▸ Written task
Count the lines in the records below that contain the string "Reset", matching case exactly, and give only that number.

<<<<

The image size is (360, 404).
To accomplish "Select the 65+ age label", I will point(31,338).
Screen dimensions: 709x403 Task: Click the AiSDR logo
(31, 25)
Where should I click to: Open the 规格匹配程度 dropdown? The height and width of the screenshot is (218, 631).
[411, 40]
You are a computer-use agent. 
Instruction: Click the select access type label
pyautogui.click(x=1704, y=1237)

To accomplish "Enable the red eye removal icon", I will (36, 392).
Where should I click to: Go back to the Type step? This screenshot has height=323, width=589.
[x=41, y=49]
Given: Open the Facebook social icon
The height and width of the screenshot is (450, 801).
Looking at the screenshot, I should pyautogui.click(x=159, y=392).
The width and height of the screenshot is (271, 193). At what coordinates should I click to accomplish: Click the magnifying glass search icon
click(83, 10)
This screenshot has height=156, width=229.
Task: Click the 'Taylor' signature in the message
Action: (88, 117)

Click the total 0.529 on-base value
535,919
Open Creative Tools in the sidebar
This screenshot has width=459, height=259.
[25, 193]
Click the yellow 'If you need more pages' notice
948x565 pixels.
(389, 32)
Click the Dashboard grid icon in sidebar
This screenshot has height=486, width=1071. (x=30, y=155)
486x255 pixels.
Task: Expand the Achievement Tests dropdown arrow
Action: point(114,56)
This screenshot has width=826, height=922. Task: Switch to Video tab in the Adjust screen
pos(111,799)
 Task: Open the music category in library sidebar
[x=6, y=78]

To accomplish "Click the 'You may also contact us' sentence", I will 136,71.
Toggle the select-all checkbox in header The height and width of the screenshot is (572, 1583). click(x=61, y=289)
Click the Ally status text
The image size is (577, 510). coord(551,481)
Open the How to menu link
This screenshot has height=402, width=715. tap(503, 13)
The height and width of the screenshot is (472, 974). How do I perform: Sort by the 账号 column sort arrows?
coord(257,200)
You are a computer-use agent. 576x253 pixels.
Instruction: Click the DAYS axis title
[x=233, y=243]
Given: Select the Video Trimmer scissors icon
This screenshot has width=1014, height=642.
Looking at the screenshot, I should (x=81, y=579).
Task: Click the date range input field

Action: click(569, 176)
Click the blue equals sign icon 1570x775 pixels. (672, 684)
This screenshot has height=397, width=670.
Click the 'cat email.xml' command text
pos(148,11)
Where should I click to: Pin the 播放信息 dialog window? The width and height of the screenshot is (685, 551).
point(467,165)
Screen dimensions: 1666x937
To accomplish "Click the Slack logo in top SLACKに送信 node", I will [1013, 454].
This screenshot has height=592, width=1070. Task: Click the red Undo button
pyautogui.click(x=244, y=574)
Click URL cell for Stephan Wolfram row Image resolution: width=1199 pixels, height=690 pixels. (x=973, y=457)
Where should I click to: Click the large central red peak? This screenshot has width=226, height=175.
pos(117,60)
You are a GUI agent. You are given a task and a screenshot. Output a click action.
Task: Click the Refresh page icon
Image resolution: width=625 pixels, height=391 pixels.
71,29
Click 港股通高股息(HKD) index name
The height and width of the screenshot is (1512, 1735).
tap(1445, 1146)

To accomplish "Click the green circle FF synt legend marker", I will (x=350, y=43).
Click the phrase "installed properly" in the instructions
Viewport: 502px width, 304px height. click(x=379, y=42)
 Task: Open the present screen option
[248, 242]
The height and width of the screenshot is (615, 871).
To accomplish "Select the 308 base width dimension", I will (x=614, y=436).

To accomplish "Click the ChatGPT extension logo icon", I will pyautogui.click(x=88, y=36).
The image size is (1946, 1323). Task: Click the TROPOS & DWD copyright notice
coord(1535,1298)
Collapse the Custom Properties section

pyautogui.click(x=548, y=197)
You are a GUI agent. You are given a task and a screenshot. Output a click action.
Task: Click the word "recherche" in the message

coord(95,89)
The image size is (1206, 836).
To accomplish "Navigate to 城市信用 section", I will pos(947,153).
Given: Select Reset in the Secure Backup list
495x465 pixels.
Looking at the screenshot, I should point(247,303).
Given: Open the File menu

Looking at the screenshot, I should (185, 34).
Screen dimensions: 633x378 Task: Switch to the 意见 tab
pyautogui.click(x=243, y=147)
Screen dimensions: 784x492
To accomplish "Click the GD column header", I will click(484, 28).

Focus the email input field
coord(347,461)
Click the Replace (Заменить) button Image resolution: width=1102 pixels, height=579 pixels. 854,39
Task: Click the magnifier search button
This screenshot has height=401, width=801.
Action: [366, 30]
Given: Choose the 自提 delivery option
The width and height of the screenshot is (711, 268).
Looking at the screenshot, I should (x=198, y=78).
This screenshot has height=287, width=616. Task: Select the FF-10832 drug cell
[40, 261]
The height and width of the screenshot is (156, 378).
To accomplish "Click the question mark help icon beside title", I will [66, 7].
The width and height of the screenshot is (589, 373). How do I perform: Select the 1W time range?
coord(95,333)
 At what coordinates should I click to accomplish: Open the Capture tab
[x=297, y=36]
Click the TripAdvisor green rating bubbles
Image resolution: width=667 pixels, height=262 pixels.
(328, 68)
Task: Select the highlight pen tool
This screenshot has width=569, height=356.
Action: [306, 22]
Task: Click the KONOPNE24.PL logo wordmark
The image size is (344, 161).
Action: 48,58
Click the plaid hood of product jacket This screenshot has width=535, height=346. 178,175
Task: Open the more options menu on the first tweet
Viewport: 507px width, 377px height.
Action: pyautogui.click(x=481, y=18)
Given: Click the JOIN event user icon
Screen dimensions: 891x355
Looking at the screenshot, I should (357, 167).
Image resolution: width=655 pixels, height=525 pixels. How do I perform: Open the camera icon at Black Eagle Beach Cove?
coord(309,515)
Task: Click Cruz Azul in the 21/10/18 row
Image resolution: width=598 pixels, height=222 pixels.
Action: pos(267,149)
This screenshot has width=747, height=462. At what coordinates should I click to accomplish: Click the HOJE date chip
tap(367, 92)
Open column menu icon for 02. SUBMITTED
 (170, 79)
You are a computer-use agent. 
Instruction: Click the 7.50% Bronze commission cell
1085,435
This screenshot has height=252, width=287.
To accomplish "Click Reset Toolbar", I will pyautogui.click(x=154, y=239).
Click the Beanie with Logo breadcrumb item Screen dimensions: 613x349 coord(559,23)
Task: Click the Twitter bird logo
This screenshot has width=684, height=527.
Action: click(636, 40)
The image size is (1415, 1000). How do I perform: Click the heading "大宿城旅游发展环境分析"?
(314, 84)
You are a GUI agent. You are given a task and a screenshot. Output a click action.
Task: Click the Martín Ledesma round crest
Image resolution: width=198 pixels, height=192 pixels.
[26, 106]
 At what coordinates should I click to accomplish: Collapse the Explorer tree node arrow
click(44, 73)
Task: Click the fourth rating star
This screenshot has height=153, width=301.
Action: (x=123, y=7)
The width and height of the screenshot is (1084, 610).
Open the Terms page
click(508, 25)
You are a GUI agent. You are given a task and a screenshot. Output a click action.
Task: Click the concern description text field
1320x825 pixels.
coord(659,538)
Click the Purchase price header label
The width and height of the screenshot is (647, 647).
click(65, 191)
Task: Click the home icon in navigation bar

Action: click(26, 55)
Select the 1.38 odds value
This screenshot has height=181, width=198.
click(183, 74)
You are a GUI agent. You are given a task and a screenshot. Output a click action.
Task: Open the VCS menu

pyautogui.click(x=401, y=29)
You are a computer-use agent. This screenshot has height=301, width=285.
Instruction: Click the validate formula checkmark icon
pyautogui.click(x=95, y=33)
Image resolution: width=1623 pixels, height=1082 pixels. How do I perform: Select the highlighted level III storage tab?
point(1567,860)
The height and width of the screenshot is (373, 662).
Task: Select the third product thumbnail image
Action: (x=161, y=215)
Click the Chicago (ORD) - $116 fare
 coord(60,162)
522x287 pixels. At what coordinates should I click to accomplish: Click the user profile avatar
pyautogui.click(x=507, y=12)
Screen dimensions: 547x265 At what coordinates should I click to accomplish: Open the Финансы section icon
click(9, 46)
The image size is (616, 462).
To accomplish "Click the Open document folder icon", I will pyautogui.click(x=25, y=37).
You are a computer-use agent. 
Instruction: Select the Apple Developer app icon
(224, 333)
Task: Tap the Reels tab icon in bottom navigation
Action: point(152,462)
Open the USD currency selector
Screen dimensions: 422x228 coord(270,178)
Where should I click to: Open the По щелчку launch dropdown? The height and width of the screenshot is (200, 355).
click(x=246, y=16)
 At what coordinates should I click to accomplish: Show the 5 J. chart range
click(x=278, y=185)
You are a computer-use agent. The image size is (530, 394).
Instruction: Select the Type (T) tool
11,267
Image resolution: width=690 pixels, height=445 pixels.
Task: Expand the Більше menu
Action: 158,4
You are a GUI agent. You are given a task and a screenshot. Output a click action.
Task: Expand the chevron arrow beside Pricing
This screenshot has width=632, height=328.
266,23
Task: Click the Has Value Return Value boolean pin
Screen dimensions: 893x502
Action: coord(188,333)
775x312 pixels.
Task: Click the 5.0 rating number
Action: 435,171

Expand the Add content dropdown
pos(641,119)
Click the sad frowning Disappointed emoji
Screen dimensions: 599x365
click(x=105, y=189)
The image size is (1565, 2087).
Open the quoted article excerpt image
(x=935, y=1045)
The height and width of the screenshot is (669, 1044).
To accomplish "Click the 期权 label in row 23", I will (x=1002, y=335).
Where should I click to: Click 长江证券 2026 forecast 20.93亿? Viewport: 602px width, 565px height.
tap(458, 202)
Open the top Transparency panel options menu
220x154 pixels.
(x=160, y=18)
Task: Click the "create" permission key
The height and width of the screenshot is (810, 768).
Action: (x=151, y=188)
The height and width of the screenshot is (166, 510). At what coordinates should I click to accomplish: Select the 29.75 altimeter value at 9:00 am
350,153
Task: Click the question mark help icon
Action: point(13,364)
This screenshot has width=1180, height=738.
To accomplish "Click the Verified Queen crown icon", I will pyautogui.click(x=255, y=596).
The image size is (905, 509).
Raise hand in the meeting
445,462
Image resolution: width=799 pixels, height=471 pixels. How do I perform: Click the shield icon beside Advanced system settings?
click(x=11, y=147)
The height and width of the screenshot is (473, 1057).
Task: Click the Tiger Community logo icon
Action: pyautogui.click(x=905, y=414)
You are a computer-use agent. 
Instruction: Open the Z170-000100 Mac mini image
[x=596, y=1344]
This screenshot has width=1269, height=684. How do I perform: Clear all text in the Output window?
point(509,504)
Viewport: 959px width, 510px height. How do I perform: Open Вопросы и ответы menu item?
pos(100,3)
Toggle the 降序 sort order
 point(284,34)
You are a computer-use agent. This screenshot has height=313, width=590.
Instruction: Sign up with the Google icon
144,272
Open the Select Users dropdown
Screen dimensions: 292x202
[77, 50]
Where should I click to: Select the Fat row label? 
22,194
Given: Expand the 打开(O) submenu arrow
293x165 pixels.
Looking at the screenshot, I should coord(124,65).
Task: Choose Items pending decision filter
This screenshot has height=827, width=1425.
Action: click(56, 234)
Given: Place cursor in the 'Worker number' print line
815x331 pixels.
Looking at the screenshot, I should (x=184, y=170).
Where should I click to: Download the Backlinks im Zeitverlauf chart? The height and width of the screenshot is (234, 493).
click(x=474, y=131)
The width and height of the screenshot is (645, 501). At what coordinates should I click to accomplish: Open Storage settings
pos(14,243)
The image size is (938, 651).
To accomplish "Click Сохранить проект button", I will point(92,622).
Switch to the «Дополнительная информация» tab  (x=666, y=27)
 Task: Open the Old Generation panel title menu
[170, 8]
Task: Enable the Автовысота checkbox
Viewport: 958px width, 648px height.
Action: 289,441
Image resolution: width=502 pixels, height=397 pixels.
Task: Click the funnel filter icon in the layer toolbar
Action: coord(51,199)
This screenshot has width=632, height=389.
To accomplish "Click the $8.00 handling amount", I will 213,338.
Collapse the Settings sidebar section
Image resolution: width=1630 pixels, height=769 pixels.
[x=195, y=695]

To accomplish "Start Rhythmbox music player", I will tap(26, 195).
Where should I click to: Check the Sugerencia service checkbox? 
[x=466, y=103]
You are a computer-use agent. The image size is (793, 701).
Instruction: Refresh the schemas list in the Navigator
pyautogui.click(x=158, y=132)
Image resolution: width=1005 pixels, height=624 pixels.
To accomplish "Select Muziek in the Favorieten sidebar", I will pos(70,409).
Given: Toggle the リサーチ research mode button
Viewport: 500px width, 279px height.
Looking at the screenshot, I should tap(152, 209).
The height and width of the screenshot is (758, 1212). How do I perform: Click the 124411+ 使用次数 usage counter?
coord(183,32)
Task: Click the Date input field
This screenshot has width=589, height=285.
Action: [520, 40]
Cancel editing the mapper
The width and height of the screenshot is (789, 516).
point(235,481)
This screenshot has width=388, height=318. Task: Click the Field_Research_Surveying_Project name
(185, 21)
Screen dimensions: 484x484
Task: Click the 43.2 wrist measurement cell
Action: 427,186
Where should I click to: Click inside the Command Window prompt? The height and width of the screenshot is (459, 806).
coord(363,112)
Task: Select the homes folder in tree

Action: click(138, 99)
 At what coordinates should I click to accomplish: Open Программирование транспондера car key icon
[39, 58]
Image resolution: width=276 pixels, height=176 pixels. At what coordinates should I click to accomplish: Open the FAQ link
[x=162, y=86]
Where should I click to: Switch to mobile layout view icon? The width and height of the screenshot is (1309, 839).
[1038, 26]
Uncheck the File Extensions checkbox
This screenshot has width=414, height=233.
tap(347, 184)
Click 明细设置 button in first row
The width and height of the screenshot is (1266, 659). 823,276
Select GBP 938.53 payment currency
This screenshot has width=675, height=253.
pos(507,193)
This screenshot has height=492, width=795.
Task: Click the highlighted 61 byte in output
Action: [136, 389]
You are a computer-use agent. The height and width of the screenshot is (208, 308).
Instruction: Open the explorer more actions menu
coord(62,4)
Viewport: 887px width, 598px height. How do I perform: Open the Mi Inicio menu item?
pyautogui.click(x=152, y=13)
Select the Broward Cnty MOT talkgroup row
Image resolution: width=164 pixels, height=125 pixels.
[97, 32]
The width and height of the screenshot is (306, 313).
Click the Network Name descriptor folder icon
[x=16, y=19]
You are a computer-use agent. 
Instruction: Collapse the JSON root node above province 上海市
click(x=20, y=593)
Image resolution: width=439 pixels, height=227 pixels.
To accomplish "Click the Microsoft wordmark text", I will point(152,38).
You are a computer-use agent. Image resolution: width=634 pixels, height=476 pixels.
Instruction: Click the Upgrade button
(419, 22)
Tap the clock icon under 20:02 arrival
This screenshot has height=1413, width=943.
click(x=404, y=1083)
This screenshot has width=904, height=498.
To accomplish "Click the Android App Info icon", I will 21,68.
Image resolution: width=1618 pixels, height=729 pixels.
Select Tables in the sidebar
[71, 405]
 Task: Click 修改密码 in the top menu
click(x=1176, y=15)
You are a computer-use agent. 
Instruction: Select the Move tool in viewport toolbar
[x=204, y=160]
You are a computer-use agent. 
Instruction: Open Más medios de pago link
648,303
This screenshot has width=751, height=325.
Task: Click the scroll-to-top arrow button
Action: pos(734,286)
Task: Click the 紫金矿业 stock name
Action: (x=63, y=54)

>>>>

▸ Final result
2